- What this task involves:
Word for word, set down every line of the entries below from the line with "Where should I click to: Jump" to the line with "Task: Select list", including both, and no other line.

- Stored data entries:
________________________

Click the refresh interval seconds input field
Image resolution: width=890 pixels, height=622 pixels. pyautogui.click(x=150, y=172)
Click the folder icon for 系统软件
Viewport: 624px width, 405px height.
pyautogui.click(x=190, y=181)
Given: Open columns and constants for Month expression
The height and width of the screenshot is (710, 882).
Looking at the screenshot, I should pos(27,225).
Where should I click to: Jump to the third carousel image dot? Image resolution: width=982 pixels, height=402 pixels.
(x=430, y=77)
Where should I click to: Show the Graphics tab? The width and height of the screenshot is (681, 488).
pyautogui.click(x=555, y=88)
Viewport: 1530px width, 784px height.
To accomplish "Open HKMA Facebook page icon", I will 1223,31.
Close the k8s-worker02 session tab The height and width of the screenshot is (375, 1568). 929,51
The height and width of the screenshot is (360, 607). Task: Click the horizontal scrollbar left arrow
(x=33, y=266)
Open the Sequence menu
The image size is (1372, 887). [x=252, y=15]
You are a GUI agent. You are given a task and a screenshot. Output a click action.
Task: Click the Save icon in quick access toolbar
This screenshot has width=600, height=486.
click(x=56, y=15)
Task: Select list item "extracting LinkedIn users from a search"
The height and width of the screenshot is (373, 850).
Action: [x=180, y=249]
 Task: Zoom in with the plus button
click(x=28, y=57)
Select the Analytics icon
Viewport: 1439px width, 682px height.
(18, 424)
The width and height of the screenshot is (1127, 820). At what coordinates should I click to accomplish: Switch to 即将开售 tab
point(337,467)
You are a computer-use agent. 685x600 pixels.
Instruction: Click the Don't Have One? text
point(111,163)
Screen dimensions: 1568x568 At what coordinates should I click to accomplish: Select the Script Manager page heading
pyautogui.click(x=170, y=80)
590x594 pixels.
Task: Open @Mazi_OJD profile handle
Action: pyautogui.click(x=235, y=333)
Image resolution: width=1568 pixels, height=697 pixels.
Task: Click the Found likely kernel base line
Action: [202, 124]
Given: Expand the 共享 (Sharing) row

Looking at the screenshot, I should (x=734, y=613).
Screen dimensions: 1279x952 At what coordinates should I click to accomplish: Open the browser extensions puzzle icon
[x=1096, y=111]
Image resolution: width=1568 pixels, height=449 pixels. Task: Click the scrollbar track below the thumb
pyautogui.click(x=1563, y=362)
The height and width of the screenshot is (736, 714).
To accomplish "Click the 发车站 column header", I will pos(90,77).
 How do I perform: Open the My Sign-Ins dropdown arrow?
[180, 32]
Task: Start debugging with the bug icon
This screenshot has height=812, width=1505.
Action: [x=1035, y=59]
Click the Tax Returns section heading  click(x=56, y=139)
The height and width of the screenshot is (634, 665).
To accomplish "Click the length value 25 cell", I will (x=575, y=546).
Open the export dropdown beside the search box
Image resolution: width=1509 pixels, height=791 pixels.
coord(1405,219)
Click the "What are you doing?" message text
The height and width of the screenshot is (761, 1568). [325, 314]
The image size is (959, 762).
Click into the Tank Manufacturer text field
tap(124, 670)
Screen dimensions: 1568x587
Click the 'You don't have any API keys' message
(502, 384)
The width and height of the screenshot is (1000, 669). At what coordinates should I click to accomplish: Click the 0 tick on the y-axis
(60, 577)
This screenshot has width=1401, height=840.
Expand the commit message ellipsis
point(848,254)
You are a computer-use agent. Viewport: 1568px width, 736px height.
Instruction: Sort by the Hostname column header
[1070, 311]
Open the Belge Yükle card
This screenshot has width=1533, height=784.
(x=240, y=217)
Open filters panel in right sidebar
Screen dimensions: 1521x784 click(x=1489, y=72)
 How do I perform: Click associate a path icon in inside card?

________________________

- Response area:
Where should I click to: Jump to the third carousel image dot? Image resolution: width=982 pixels, height=402 pixels.
(x=430, y=77)
Where should I click to: Show the Graphics tab? The width and height of the screenshot is (681, 488).
pyautogui.click(x=555, y=88)
Viewport: 1530px width, 784px height.
To accomplish "Open HKMA Facebook page icon", I will 1223,31.
Close the k8s-worker02 session tab The height and width of the screenshot is (375, 1568). 929,51
The height and width of the screenshot is (360, 607). Task: Click the horizontal scrollbar left arrow
(x=33, y=266)
Open the Sequence menu
The image size is (1372, 887). [x=252, y=15]
You are a GUI agent. You are given a task and a screenshot. Output a click action.
Task: Click the Save icon in quick access toolbar
This screenshot has width=600, height=486.
click(x=56, y=15)
Task: Select list item "extracting LinkedIn users from a search"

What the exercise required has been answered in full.